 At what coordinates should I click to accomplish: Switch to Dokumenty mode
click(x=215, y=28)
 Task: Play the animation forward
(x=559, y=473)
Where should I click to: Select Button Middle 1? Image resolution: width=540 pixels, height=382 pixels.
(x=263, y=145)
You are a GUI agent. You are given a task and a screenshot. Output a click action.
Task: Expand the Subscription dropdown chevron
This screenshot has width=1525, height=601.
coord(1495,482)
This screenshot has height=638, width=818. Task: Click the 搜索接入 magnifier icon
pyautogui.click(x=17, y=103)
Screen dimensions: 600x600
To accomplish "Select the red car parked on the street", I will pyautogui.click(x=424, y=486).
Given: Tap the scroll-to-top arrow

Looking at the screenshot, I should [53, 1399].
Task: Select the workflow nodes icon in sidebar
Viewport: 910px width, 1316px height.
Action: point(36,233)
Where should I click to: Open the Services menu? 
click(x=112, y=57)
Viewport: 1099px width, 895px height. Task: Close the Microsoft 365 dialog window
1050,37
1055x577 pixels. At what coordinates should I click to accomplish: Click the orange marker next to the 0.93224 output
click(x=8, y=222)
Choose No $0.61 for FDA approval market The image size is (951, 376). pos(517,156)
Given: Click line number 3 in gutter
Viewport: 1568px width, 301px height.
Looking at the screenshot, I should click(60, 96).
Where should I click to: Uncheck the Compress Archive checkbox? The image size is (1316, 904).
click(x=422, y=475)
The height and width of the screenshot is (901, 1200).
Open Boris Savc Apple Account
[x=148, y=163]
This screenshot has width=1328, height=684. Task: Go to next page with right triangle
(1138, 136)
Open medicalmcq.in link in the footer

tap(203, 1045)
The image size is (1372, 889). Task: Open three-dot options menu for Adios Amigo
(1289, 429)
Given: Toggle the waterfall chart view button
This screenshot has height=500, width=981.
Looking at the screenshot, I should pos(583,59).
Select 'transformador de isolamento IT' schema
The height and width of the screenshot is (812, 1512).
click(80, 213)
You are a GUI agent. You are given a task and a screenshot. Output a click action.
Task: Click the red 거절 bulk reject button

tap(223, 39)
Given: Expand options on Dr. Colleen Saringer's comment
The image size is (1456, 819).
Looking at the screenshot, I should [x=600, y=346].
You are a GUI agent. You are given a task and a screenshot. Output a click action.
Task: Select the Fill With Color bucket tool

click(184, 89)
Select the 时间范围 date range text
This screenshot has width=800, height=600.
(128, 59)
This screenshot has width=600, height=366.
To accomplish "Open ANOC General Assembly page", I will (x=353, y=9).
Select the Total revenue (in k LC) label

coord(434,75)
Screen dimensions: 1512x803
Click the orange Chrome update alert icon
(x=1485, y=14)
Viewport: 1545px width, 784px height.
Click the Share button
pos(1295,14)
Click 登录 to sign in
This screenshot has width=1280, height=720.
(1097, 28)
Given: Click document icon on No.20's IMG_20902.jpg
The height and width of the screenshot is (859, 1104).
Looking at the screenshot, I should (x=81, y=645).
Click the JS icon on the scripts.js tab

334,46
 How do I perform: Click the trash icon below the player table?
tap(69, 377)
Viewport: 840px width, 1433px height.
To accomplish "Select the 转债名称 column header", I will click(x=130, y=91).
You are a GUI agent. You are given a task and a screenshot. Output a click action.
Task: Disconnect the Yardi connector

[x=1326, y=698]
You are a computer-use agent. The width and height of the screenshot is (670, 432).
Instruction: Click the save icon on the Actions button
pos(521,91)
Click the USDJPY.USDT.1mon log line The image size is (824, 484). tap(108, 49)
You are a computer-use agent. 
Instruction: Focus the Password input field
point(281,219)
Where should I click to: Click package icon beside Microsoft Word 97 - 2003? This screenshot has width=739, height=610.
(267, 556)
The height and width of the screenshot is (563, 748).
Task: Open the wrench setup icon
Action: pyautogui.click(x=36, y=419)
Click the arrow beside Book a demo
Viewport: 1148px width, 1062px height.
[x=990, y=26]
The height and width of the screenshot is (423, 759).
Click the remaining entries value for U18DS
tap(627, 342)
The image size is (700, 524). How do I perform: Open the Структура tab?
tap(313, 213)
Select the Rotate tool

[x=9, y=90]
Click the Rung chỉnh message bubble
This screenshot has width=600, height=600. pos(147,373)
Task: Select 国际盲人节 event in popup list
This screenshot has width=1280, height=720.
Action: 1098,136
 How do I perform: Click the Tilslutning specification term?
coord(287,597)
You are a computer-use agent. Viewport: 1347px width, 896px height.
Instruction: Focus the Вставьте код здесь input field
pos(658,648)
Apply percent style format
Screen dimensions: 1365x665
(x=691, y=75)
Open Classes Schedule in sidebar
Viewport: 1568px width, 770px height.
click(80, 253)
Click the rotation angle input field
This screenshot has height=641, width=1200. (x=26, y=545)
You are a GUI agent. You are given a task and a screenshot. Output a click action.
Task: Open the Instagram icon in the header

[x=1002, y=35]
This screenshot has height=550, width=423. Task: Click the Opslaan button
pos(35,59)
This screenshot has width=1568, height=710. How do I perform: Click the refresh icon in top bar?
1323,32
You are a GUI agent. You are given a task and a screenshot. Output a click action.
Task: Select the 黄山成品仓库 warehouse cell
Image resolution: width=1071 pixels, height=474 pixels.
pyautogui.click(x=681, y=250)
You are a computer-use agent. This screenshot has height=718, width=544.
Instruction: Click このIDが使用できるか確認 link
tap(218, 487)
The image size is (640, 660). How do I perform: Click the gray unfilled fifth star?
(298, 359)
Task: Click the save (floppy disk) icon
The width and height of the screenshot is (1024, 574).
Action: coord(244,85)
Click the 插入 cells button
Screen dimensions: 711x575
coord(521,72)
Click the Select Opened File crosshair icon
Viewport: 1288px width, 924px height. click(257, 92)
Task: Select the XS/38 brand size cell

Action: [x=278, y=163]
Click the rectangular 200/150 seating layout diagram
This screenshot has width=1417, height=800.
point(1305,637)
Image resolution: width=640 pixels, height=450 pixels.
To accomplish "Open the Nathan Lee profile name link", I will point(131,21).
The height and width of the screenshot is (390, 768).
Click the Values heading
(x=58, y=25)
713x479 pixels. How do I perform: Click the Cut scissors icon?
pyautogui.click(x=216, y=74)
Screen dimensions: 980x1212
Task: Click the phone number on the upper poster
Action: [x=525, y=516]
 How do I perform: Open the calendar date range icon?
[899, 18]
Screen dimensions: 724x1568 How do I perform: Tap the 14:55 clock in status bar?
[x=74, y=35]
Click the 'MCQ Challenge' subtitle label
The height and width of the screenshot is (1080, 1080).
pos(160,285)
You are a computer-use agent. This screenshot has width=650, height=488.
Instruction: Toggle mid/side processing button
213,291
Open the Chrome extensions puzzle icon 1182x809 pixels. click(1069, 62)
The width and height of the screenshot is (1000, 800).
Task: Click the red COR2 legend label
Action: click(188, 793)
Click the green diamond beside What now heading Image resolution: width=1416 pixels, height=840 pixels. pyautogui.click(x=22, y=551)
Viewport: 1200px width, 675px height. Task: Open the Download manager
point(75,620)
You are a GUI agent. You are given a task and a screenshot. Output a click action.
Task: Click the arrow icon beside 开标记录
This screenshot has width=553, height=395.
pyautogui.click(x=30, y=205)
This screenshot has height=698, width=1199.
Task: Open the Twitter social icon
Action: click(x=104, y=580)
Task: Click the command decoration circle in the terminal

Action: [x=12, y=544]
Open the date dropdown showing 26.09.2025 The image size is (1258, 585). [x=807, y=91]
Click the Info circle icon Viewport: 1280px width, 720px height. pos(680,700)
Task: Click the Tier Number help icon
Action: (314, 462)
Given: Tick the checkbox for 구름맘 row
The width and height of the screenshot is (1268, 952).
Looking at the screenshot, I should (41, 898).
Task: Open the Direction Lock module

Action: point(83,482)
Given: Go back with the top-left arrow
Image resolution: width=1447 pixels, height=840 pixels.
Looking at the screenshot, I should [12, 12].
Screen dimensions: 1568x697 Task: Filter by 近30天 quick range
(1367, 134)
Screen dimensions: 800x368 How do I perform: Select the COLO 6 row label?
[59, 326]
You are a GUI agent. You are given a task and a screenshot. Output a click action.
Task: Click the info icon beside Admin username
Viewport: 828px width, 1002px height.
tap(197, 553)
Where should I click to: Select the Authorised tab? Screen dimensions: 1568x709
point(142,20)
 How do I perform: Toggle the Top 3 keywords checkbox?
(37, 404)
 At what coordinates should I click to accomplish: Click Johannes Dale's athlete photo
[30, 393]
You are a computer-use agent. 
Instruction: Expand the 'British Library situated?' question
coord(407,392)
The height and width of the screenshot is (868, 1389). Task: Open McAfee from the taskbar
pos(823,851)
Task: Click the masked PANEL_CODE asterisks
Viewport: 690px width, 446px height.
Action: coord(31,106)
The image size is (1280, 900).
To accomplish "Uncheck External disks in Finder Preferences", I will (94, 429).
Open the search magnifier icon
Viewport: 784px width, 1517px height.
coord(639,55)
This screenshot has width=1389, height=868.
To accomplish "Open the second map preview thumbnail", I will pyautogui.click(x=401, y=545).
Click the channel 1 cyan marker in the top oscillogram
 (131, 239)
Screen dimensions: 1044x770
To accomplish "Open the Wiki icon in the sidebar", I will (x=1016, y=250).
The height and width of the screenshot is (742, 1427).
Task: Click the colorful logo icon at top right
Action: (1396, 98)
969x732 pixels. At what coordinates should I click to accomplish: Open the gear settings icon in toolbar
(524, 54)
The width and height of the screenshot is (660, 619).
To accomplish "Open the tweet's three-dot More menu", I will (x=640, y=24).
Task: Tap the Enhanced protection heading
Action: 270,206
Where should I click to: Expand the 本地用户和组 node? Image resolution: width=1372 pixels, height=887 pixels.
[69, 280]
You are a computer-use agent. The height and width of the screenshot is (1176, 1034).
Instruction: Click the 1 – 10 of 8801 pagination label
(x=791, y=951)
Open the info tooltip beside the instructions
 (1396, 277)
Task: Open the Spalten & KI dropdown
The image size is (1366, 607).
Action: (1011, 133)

---

TASK GOAL -> Begin at the first line of the material above. Transcribe each line exactly, ending with the line that contains "Screen dimensions: 600x600".

OUTPUT FOR THIS EXERCISE ->
 At what coordinates should I click to accomplish: Switch to Dokumenty mode
click(x=215, y=28)
 Task: Play the animation forward
(x=559, y=473)
Where should I click to: Select Button Middle 1? Image resolution: width=540 pixels, height=382 pixels.
(x=263, y=145)
You are a GUI agent. You are given a task and a screenshot. Output a click action.
Task: Expand the Subscription dropdown chevron
This screenshot has width=1525, height=601.
coord(1495,482)
This screenshot has height=638, width=818. Task: Click the 搜索接入 magnifier icon
pyautogui.click(x=17, y=103)
Screen dimensions: 600x600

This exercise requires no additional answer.